As mentioned earlier, David and Adette had already contracted with a nationwide pest management service that uses the most advanced toxic methods available to the pest management industry. Their object was to actually kill the scorpions in the yard, in the living areas of the home, and in the attic.
The service technician for that company drove up to the house right as my departure, at the end my first visit in 2009, was imminent. We waved at each other in a mutually friendly gesture that was genuine. Remember, we’re both members of the same industry, and even if we take different approaches to solve pest problems, we respect one another. My relationships with other technicians and certified applicators is not only cordial but strong and enduring. We’re not adversaries, but cooperators. It is right to salute the work of all those dedicated to the management of pests throughout the world. In many ways we constitute a huge fraternity, working well together, exchanging information and tips in the best spirit of professional cooperation.
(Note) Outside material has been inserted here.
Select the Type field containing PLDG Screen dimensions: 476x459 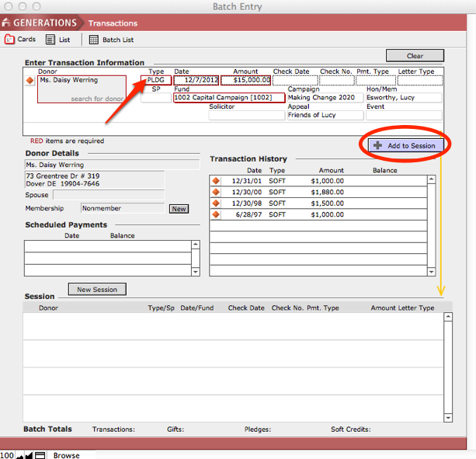coord(156,80)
On that day and over much of the next twelve months, at least once a month and sometimes more often, the nationwide pest management service visited David and Adette’s house and used its accumulated expertise to apply the most advanced pesticidal formulations on the market. Their highly trained technicians diligently and professionally applied those pesticides around the home’s exterior, inside the home, and inside the home’s spacious attic.
The result? Multitudes of live scorpions were killed outright. The attic floor of David and Adette’s house was literally covered with their carcasses. Yet — as long as pesticides remained the primary approach to controlling them — the onslaught of new, fully grown, and medium sized scorpions continued, practically unabated.
Except during the winter months.
During the cold wintertime the number of scorpions found inside David and Adette’s home quickly diminished to zero. That condition, of zero scorpion incursions, lasted as long as the cold weather continued, which for the relatively cold winter of 2009-2010 spanned four months. Later, when temperatures climbed again, the scorpions returned with a vengeance.
This reveals a crucial fact and unmasks a common fallacy: the scorpions were not being warehoused in the skin or attic of this home, as David and Adette had been led to believe. Their pest control technician had told them that this kind of warehousing was taking place, probably because the company training program said so. The technician’s strategy, based on that presumption, was to strike the scorpion infestation “at its source,” that is, inside the home itself, and in the yard immediately around the home, expecting to eliminate the scorpion infestation entirely via that means alone. And, had the underlying presumption been correct, that strategy would probably have been successful.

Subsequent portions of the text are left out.